Ter filhos – a hipótese maldita que se transforma em maldição real – é vivida pelas figuras femininas do livro de um modo que faz da escrita um lugar privilegiado para a expressão de sentimentos universais. Duas personagens ocupam, neste campo, um lugar de destaque: Sara, no século XIX, e Lia, no século XX, assumem um peso acrescido pelo facto de se dedicarem à escrita (a primeira, uma espécie de diarista a posteriori, procura fixar a memória em papel; a segunda, uma escritora já conhecida, tenta reactivar a ficção). Nas duas, escrever é “não [como] uma terapia”, mas “um imperativo”, com vista, ora a que se possa registar “tudo, tudo” (p.35), ora a “riscar palavras” como “humilhação”, “brancura” ou “silêncio”. A primeira quer lembrar para sempre uma visão que a atormenta; a segunda quer esquecer para sempre uma ausência que a derrota.

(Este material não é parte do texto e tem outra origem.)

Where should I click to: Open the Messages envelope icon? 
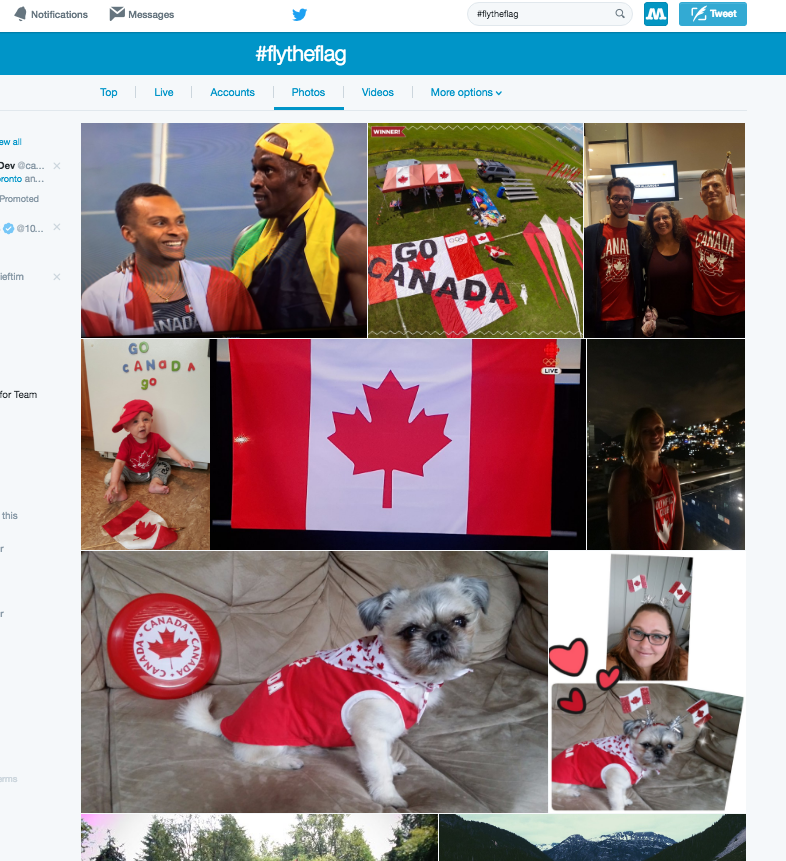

Tempo Adiado é, acima de tudo, um livro sobre palavras e o peso que elas têm na nossa vida: “as palavras é que nos procuram, nos encontram, nos possuem, não pode ser ao contrário” (p.60). A certa altura intuímos o poder salvífico da escrita, capaz de transmutar metáforas, de derrotar o fim e de expressar com frescura transgressora a presença duma nova voz literária em Portugal.